#### [PROVIDED DATA]
┏━━
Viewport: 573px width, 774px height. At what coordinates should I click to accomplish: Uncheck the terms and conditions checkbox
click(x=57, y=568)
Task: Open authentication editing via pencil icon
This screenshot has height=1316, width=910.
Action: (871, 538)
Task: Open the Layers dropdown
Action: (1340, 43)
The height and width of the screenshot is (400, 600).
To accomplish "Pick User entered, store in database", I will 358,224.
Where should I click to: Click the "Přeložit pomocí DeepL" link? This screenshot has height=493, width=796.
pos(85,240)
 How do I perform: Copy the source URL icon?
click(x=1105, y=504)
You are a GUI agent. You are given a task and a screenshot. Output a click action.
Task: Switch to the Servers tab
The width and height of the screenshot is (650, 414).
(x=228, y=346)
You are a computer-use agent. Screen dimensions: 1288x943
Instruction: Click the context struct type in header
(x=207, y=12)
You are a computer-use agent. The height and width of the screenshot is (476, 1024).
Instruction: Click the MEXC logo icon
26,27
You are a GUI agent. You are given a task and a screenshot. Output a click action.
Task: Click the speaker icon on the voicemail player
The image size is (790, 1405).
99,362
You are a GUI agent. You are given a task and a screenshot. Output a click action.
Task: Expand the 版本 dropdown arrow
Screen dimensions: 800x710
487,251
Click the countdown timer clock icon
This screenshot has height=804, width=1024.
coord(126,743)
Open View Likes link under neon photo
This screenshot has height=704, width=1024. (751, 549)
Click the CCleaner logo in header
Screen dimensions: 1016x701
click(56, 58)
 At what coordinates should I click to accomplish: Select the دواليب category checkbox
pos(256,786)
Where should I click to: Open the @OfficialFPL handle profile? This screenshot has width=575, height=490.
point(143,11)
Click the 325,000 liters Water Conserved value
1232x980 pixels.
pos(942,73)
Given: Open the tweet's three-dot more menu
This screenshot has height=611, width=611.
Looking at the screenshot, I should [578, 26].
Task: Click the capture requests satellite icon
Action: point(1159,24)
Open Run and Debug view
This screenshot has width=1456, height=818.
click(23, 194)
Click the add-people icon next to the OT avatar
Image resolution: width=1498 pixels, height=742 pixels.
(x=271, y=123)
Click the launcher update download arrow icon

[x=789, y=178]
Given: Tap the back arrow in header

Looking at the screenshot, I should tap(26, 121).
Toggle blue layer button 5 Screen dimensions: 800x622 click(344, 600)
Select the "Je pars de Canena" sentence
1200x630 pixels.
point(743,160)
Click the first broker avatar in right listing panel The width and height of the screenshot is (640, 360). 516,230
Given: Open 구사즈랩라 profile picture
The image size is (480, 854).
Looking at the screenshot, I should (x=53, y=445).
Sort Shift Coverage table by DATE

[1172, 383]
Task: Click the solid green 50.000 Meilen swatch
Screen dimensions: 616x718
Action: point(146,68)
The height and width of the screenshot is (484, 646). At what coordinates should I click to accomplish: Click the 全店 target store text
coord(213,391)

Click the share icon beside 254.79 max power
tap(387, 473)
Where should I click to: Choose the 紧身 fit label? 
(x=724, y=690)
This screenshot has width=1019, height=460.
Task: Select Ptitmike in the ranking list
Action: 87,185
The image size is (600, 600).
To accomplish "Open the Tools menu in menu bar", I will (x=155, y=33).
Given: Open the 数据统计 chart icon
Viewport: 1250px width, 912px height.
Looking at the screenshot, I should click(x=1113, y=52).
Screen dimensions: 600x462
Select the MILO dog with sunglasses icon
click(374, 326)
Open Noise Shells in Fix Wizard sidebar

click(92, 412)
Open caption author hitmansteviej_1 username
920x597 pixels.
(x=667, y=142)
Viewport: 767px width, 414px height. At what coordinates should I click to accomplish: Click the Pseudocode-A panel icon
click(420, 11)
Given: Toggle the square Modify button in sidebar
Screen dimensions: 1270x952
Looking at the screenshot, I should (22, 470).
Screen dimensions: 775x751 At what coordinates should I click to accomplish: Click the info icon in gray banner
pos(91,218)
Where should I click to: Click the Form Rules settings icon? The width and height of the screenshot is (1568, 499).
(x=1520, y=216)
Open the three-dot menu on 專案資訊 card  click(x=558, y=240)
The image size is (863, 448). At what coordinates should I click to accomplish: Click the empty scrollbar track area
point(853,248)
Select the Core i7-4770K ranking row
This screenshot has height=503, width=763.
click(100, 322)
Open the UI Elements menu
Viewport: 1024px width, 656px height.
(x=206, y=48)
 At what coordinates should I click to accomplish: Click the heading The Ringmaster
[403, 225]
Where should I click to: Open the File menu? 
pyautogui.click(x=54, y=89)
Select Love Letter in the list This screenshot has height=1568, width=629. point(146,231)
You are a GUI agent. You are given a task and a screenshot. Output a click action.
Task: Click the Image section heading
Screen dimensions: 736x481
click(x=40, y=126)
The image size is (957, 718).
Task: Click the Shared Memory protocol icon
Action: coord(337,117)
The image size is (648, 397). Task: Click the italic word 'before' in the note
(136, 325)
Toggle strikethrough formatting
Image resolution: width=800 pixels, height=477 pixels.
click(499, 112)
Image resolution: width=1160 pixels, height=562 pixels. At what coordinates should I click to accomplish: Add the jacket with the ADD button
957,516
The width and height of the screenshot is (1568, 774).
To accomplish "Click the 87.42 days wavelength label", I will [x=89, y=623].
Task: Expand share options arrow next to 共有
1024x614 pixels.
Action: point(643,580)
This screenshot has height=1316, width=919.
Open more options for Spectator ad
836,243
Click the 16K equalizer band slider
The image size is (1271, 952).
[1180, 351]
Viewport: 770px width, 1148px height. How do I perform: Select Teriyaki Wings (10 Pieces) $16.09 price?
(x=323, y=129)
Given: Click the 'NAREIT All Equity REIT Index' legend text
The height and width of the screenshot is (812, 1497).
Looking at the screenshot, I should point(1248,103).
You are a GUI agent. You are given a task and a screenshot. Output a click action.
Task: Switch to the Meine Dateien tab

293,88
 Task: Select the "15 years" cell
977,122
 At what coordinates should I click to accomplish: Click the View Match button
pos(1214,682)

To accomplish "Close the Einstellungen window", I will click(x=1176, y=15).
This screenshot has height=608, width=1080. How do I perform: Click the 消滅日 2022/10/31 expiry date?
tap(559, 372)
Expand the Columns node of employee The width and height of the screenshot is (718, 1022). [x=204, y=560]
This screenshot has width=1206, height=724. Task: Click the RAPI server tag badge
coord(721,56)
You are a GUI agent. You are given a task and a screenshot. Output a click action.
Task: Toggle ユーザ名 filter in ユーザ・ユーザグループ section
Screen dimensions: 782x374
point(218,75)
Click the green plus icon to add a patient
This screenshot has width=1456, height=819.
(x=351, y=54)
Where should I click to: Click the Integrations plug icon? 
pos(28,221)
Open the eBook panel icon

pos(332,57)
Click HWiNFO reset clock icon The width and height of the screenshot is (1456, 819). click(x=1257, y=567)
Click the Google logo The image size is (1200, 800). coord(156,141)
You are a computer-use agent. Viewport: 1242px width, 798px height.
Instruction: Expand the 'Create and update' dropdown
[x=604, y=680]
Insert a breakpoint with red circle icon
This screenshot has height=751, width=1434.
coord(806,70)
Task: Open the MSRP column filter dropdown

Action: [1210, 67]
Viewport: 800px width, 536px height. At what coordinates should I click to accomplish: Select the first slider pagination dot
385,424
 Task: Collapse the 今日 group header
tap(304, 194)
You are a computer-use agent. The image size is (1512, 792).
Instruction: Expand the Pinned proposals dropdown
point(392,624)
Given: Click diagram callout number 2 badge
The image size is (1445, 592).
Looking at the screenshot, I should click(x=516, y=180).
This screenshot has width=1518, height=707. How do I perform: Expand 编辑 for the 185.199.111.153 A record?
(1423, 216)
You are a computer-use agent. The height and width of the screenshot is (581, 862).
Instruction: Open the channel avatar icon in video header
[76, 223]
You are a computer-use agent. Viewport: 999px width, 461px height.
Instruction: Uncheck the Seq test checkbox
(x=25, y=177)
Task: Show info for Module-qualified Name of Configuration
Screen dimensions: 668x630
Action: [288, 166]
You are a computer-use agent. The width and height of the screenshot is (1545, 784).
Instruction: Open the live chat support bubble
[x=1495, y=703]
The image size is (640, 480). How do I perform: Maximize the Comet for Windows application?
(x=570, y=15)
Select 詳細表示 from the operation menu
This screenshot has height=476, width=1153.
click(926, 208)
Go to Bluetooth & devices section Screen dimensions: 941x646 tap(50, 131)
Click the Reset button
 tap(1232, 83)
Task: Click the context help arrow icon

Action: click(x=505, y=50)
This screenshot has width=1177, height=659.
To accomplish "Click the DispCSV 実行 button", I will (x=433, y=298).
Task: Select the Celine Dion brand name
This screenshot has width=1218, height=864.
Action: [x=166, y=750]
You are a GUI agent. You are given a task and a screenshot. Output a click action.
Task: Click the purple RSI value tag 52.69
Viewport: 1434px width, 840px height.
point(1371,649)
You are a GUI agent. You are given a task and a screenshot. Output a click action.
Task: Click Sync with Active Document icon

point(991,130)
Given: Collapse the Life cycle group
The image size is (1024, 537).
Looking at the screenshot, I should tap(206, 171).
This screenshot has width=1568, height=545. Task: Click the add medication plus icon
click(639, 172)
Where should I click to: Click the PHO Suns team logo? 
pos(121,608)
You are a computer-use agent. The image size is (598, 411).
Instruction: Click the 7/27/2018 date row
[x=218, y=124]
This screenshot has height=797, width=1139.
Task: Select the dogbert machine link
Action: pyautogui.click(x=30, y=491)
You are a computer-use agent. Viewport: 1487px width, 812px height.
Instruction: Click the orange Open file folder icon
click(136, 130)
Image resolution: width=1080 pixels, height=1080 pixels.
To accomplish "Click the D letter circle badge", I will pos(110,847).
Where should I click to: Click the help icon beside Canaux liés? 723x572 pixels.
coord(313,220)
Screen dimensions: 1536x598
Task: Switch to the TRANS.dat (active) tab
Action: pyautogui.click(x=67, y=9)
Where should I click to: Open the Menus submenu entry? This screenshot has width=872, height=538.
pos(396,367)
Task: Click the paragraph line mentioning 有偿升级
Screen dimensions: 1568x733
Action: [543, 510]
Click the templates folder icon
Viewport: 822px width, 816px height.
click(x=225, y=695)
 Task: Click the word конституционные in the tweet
┗━━
Render the lines from the one containing "The height and width of the screenshot is (400, 600)." through the one containing "(x=207, y=12)", inclusive, as a JSON list of strings, one string per line and omitting any blank lines.

[
  "The height and width of the screenshot is (400, 600).",
  "To accomplish \"Pick User entered, store in database\", I will 358,224.",
  "Where should I click to: Click the \"Přeložit pomocí DeepL\" link? This screenshot has height=493, width=796.",
  "pos(85,240)",
  " How do I perform: Copy the source URL icon?",
  "click(x=1105, y=504)",
  "You are a GUI agent. You are given a task and a screenshot. Output a click action.",
  "Task: Switch to the Servers tab",
  "The width and height of the screenshot is (650, 414).",
  "(x=228, y=346)",
  "You are a computer-use agent. Screen dimensions: 1288x943",
  "Instruction: Click the context struct type in header",
  "(x=207, y=12)"
]